Data provided =>
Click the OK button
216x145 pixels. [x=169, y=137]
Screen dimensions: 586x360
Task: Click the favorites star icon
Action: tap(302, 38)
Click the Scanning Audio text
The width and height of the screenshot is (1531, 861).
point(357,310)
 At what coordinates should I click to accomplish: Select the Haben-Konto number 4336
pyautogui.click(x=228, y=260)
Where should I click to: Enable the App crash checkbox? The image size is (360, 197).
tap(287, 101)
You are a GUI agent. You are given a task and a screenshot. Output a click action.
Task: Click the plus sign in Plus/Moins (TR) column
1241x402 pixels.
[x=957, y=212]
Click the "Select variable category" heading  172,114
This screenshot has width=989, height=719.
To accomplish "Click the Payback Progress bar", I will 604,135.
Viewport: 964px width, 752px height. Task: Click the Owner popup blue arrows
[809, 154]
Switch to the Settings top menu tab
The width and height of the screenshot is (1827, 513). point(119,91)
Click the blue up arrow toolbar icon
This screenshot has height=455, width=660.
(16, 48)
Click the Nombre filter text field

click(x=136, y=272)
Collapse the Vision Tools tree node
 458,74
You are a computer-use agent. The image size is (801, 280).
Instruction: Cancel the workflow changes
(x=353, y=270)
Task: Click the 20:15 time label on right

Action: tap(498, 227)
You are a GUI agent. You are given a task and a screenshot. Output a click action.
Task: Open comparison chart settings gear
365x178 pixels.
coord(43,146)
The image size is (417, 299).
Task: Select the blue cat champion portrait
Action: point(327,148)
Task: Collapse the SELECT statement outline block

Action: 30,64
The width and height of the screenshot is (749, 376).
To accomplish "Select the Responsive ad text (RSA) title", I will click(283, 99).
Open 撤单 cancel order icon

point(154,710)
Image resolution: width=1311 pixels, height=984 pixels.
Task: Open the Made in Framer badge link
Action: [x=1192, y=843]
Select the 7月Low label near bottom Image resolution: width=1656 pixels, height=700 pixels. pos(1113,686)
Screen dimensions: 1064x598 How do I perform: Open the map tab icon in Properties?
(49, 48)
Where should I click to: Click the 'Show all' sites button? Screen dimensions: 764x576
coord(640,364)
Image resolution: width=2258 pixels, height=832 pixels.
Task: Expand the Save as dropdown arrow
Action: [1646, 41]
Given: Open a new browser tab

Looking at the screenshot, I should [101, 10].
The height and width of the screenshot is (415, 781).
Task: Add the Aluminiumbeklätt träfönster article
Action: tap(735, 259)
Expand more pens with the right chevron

Work to be completed => Copy all of the lines above word for word, keeping their order and punctuation unchanged.

Exercise response =>
Click the OK button
216x145 pixels. [x=169, y=137]
Screen dimensions: 586x360
Task: Click the favorites star icon
Action: tap(302, 38)
Click the Scanning Audio text
The width and height of the screenshot is (1531, 861).
point(357,310)
 At what coordinates should I click to accomplish: Select the Haben-Konto number 4336
pyautogui.click(x=228, y=260)
Where should I click to: Enable the App crash checkbox? The image size is (360, 197).
tap(287, 101)
You are a GUI agent. You are given a task and a screenshot. Output a click action.
Task: Click the plus sign in Plus/Moins (TR) column
1241x402 pixels.
[x=957, y=212]
Click the "Select variable category" heading  172,114
This screenshot has width=989, height=719.
To accomplish "Click the Payback Progress bar", I will 604,135.
Viewport: 964px width, 752px height. Task: Click the Owner popup blue arrows
[809, 154]
Switch to the Settings top menu tab
The width and height of the screenshot is (1827, 513). point(119,91)
Click the blue up arrow toolbar icon
This screenshot has height=455, width=660.
(16, 48)
Click the Nombre filter text field

click(x=136, y=272)
Collapse the Vision Tools tree node
 458,74
You are a computer-use agent. The image size is (801, 280).
Instruction: Cancel the workflow changes
(x=353, y=270)
Task: Click the 20:15 time label on right

Action: tap(498, 227)
You are a GUI agent. You are given a task and a screenshot. Output a click action.
Task: Open comparison chart settings gear
365x178 pixels.
coord(43,146)
The image size is (417, 299).
Task: Select the blue cat champion portrait
Action: point(327,148)
Task: Collapse the SELECT statement outline block

Action: 30,64
The width and height of the screenshot is (749, 376).
To accomplish "Select the Responsive ad text (RSA) title", I will click(283, 99).
Open 撤单 cancel order icon

point(154,710)
Image resolution: width=1311 pixels, height=984 pixels.
Task: Open the Made in Framer badge link
Action: [x=1192, y=843]
Select the 7月Low label near bottom Image resolution: width=1656 pixels, height=700 pixels. pos(1113,686)
Screen dimensions: 1064x598 How do I perform: Open the map tab icon in Properties?
(49, 48)
Where should I click to: Click the 'Show all' sites button? Screen dimensions: 764x576
coord(640,364)
Image resolution: width=2258 pixels, height=832 pixels.
Task: Expand the Save as dropdown arrow
Action: [1646, 41]
Given: Open a new browser tab

Looking at the screenshot, I should [101, 10].
The height and width of the screenshot is (415, 781).
Task: Add the Aluminiumbeklätt träfönster article
Action: tap(735, 259)
Expand more pens with the right chevron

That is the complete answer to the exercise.